Proof: The proof comprises two steps. We first prove that the sliding manifold (8) reaches the boundary layer containing $ s_i^{(j)}=0 $.
Consider the following Lyapunov function:
$$ \begin{array}{*{20}{l}} V_{s_i}^{(j)} = \dfrac{J_{ni}}{2}(s_i^{(j)})^2+\dfrac{1}{2\sigma_{1i}}(\tilde{\eta}_i^{(j)})^2 \end{array} $$ (13) where $ \tilde{\eta}_{i}^{(j)} = \bar{\eta}_{i}^{(j)}-\hat{\eta}_{i}^{(j)} $ denotes the parameter estimation error. $ \bar{\eta}_{i}^{(j)} $ are the unknown upper bounds of $ \hat{\eta}_{i}^{(j)} $.

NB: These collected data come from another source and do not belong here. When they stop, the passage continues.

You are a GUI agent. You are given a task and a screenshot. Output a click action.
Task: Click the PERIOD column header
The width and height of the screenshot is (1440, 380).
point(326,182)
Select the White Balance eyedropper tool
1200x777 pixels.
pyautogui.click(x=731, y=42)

Let $ \epsilon_i^{(j)} =\tilde{h}_i^{(j)}+\varsigma_{i}^{(j)} $. According to Assumptions 1 and 2, $ |\epsilon_i^{(j)}|<\bar{\epsilon}_i^{(j)} $, and $ \bar{\epsilon}_i^{(j)}=\bar{h}_{i}^{(j)}+\bar{\varsigma}_{i}^{(j)} $.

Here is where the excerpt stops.